Items for locating what is described
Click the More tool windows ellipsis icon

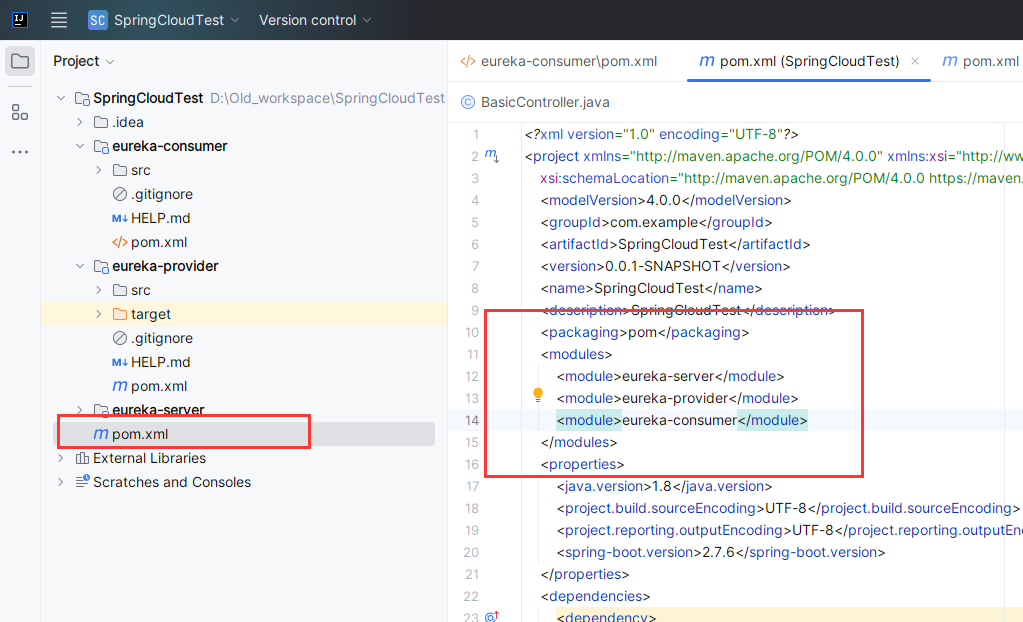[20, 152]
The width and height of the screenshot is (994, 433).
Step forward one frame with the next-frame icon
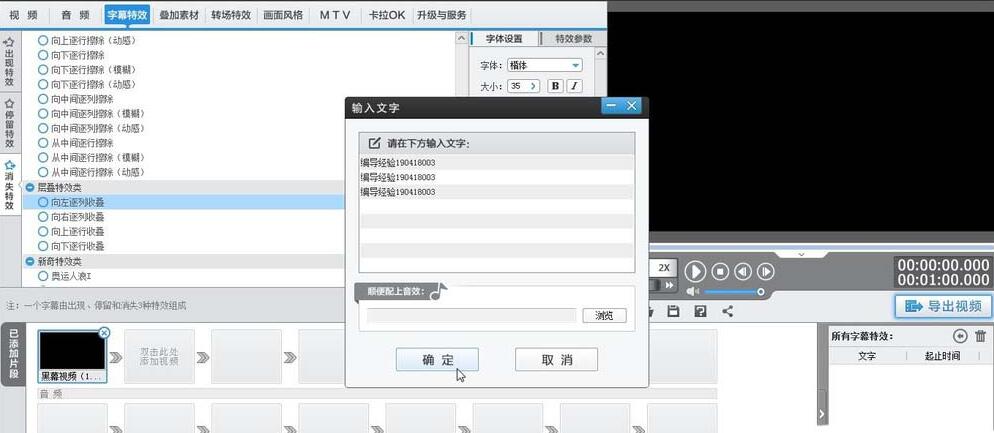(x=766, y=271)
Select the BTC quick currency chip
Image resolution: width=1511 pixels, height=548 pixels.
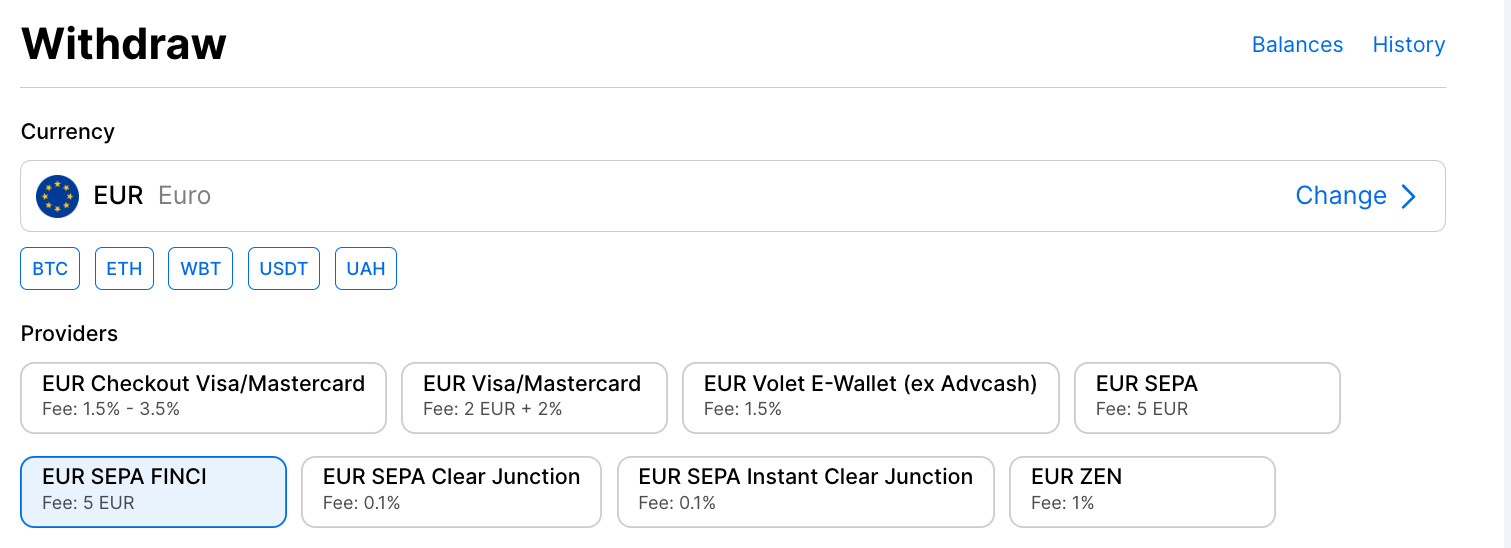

§ The problem: Turn every line of the items above into a numbered list, skipping blank lines and leaving the pictures out.

§ Solution to the problem:
1. Click the More tool windows ellipsis icon
2. [20, 152]
3. The width and height of the screenshot is (994, 433).
4. Step forward one frame with the next-frame icon
5. (x=766, y=271)
6. Select the BTC quick currency chip
7. Image resolution: width=1511 pixels, height=548 pixels.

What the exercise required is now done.